* [The task]
Output exactly the lines below, starting with the line that has "1568x755 pixels." and going on through the line that has "Task: Open the Q1 question gear menu", both included, and no other lines.

----

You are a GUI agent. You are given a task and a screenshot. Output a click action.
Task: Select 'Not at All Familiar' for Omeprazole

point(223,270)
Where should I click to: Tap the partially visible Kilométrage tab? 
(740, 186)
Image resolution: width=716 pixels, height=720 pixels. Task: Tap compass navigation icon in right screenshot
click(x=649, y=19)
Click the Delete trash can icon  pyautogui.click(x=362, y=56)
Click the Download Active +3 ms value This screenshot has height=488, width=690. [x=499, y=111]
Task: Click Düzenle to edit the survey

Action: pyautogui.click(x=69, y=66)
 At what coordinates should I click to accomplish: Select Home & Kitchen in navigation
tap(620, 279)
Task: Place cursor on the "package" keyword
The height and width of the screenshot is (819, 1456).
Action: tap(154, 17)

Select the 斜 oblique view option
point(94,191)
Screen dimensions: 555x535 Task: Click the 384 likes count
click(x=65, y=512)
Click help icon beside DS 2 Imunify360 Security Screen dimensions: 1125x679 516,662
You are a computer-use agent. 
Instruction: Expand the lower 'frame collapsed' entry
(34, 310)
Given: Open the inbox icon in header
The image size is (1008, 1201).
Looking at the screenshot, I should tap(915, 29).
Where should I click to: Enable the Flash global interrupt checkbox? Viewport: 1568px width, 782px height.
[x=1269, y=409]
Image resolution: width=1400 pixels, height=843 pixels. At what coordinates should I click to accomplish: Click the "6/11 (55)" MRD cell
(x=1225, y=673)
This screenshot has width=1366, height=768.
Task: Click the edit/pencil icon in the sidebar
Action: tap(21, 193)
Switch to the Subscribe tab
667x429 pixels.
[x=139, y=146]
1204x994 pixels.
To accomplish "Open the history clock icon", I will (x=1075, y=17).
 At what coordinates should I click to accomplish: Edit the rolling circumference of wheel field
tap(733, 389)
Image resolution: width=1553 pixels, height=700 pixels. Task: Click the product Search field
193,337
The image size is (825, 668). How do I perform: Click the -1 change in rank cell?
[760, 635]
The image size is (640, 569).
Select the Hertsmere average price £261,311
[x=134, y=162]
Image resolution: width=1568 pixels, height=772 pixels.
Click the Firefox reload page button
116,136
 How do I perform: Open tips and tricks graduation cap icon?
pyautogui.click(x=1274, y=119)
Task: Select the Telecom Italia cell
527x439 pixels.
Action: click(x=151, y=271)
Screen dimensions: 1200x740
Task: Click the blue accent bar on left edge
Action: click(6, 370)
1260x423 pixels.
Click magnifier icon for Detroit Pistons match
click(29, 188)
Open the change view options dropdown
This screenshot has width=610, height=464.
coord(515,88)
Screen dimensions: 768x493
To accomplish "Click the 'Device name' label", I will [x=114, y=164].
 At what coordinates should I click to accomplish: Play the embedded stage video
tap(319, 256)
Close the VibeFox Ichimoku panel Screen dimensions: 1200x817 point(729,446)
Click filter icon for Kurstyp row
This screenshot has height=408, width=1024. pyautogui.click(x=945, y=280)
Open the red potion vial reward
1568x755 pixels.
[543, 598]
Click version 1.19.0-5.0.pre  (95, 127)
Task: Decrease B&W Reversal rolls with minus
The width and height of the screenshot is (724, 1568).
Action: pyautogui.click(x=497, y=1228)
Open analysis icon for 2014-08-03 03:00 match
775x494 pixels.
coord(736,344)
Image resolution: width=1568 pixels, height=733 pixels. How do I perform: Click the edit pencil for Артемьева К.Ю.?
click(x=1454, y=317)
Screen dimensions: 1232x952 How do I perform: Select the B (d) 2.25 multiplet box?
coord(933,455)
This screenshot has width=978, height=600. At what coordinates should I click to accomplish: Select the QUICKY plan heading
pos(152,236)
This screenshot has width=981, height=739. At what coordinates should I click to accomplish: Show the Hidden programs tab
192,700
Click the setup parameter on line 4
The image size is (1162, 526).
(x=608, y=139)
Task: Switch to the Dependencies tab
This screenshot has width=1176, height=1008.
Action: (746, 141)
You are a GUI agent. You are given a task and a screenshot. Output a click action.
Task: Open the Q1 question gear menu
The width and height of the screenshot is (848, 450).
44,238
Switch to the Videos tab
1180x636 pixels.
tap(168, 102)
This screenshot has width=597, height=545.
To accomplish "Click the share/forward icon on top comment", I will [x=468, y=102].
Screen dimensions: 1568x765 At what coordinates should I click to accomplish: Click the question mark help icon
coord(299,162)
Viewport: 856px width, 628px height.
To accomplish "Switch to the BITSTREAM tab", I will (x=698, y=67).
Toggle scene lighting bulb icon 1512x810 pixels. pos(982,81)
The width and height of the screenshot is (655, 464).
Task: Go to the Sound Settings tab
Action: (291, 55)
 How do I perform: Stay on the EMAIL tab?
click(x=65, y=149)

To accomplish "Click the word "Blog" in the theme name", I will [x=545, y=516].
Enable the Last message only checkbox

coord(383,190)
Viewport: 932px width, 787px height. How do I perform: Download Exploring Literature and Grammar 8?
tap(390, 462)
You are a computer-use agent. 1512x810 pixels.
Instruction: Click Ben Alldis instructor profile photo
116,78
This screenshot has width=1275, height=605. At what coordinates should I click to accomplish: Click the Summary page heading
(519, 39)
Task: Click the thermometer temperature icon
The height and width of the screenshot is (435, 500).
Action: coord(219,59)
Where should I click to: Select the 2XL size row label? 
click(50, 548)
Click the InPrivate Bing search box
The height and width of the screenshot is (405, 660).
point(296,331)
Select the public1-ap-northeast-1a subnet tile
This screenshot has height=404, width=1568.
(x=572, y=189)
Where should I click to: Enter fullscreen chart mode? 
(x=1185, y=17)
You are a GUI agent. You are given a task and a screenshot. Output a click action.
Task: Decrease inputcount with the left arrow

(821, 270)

----

* [Answer to this problem]
1568x755 pixels.
[543, 598]
Click version 1.19.0-5.0.pre  (95, 127)
Task: Decrease B&W Reversal rolls with minus
The width and height of the screenshot is (724, 1568).
Action: pyautogui.click(x=497, y=1228)
Open analysis icon for 2014-08-03 03:00 match
775x494 pixels.
coord(736,344)
Image resolution: width=1568 pixels, height=733 pixels. How do I perform: Click the edit pencil for Артемьева К.Ю.?
click(x=1454, y=317)
Screen dimensions: 1232x952 How do I perform: Select the B (d) 2.25 multiplet box?
coord(933,455)
This screenshot has width=978, height=600. At what coordinates should I click to accomplish: Select the QUICKY plan heading
pos(152,236)
This screenshot has width=981, height=739. At what coordinates should I click to accomplish: Show the Hidden programs tab
192,700
Click the setup parameter on line 4
The image size is (1162, 526).
(x=608, y=139)
Task: Switch to the Dependencies tab
This screenshot has width=1176, height=1008.
Action: (746, 141)
You are a GUI agent. You are given a task and a screenshot. Output a click action.
Task: Open the Q1 question gear menu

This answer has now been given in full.